=== Begin Enclosure ===

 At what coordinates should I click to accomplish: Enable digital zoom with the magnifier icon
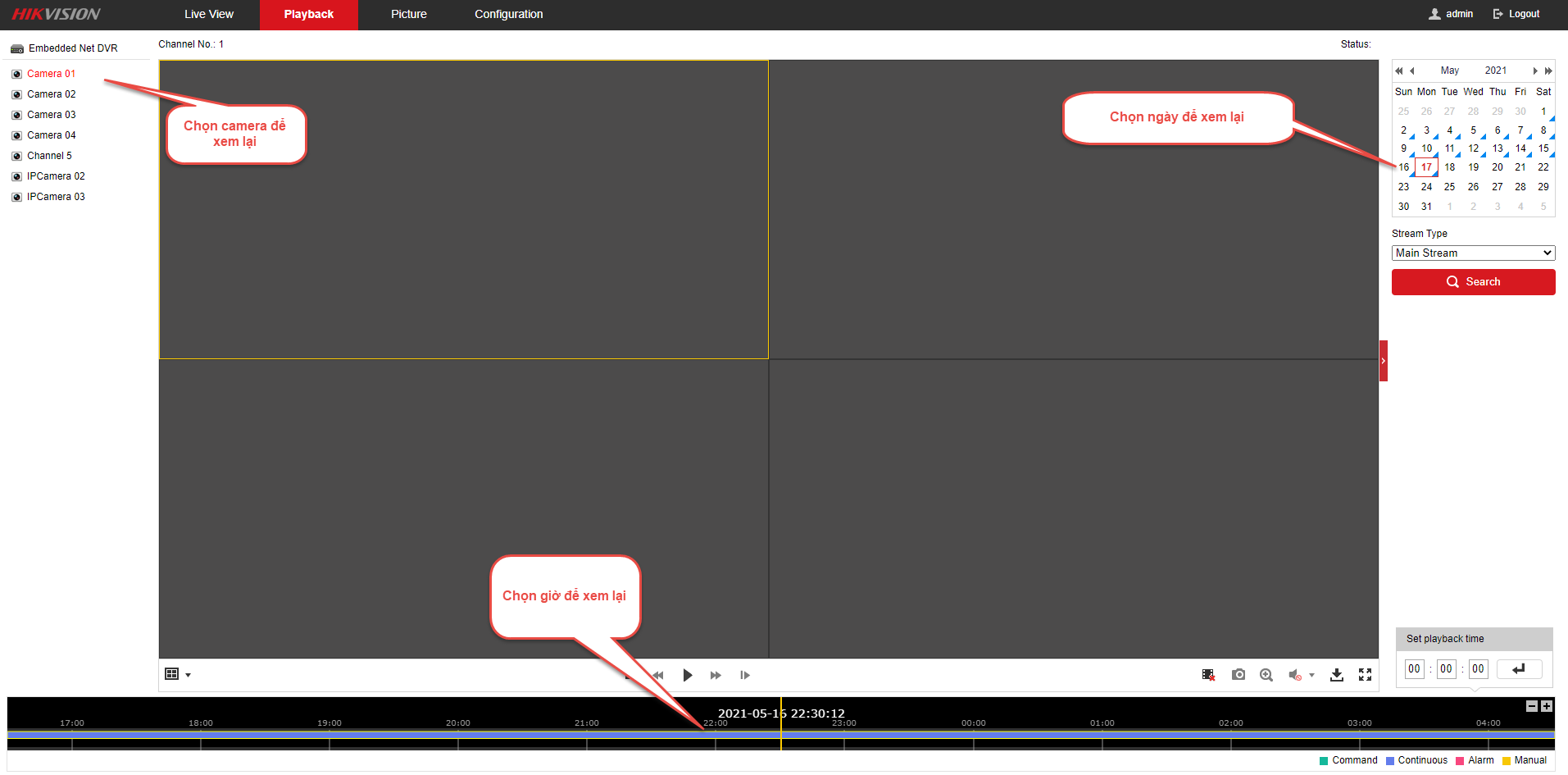pyautogui.click(x=1266, y=675)
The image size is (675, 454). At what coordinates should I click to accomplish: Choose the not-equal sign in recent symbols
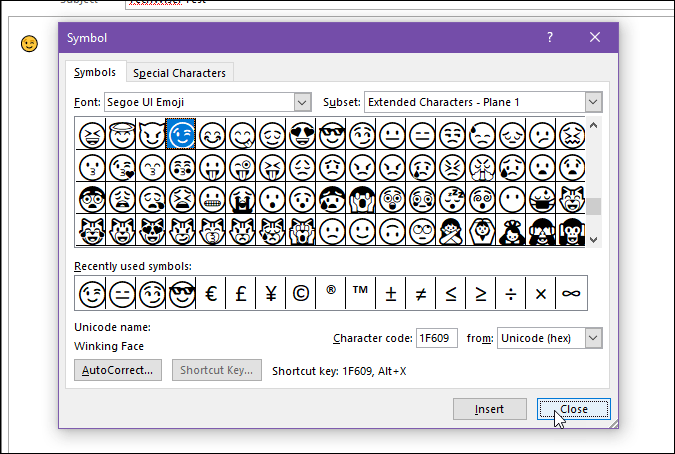(x=421, y=294)
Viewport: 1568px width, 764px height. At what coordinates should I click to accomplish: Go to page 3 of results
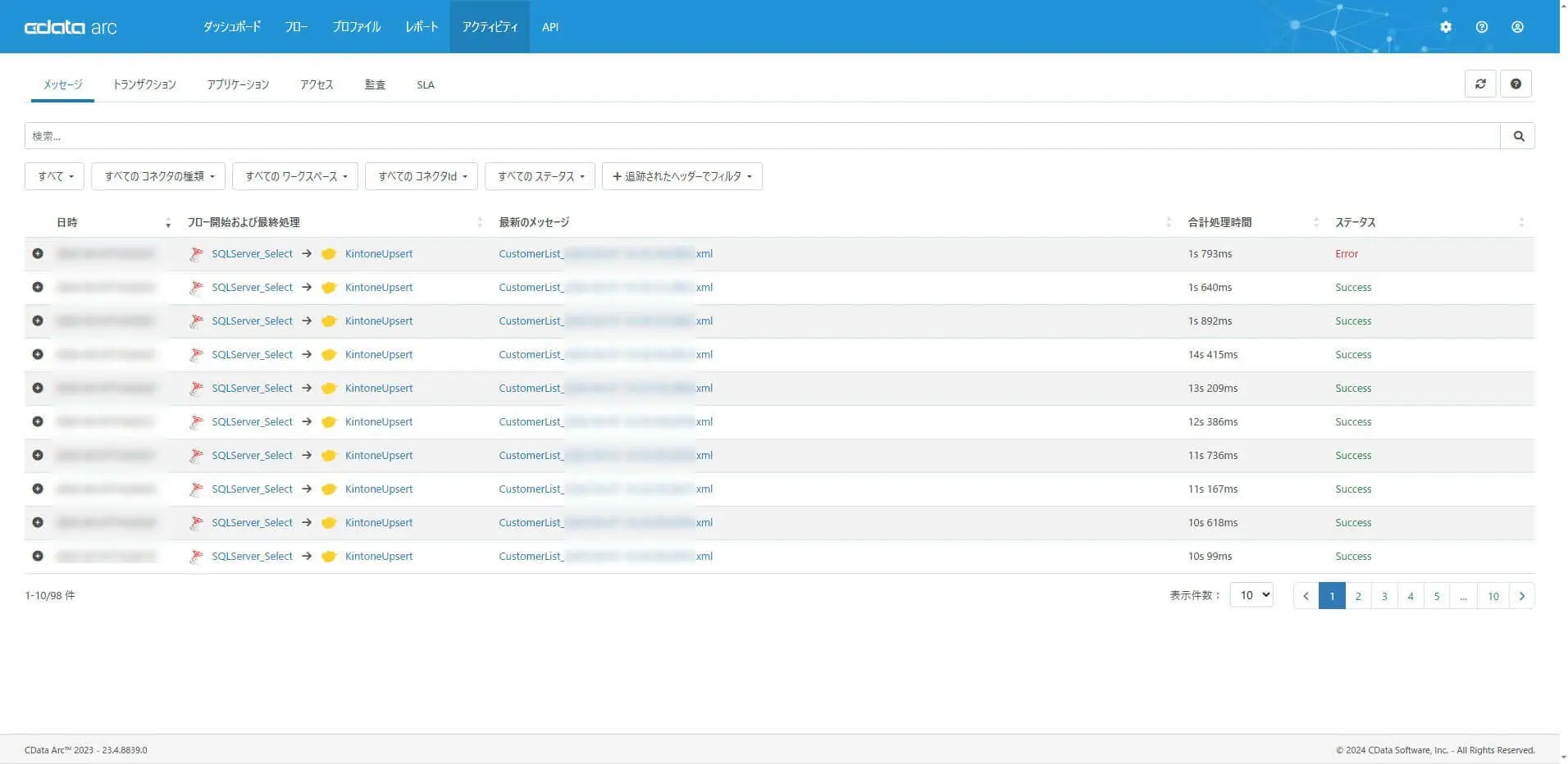[x=1384, y=596]
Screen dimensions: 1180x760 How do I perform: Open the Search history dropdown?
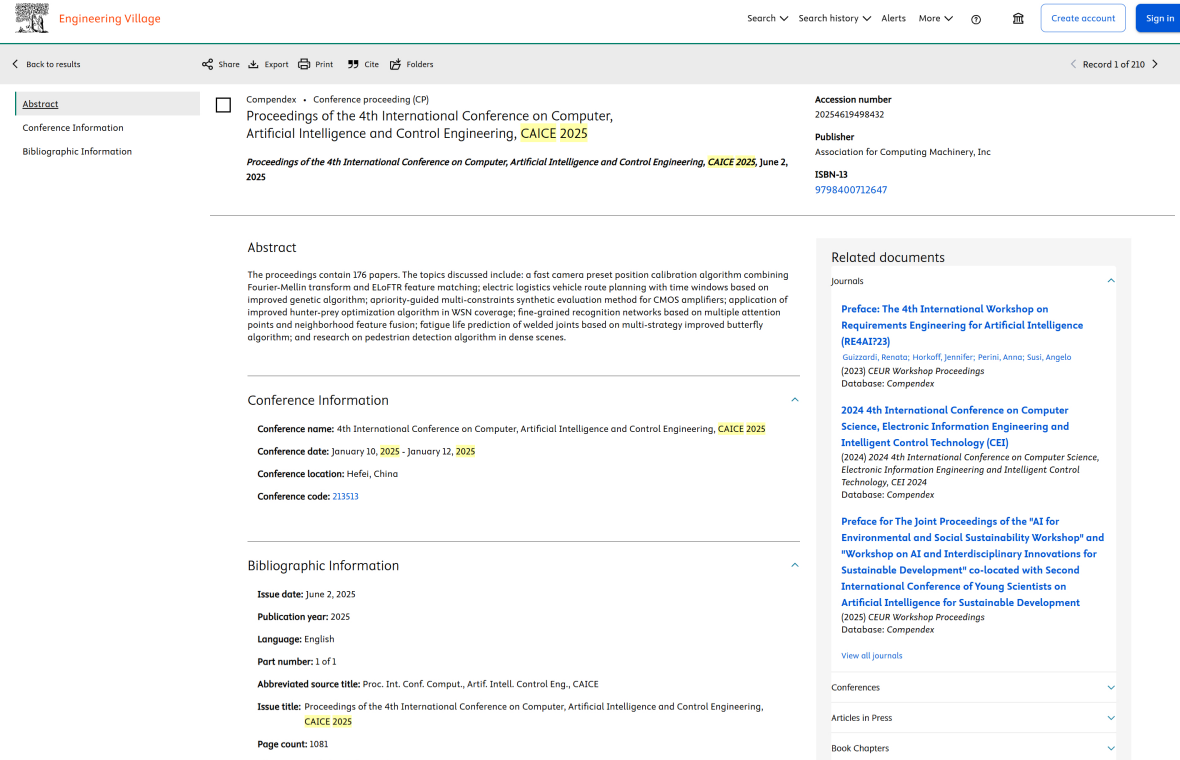click(834, 18)
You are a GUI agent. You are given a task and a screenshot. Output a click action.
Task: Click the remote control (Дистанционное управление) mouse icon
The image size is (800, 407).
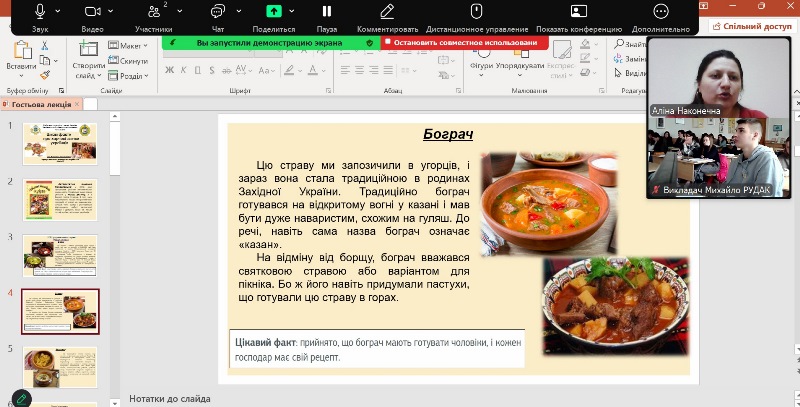477,11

=== End Enclosure ===

▶ Task instructions: All entries should be restated word for word; no images belong in the copy.

▶ Completed exercise:
 At what coordinates should I click to accomplish: Enable digital zoom with the magnifier icon
pyautogui.click(x=1266, y=675)
The image size is (675, 454). At what coordinates should I click to accomplish: Choose the not-equal sign in recent symbols
(x=421, y=294)
Viewport: 1568px width, 764px height. At what coordinates should I click to accomplish: Go to page 3 of results
[x=1384, y=596]
Screen dimensions: 1180x760 How do I perform: Open the Search history dropdown?
click(834, 18)
You are a GUI agent. You are given a task and a screenshot. Output a click action.
Task: Click the remote control (Дистанционное управление) mouse icon
The image size is (800, 407).
477,11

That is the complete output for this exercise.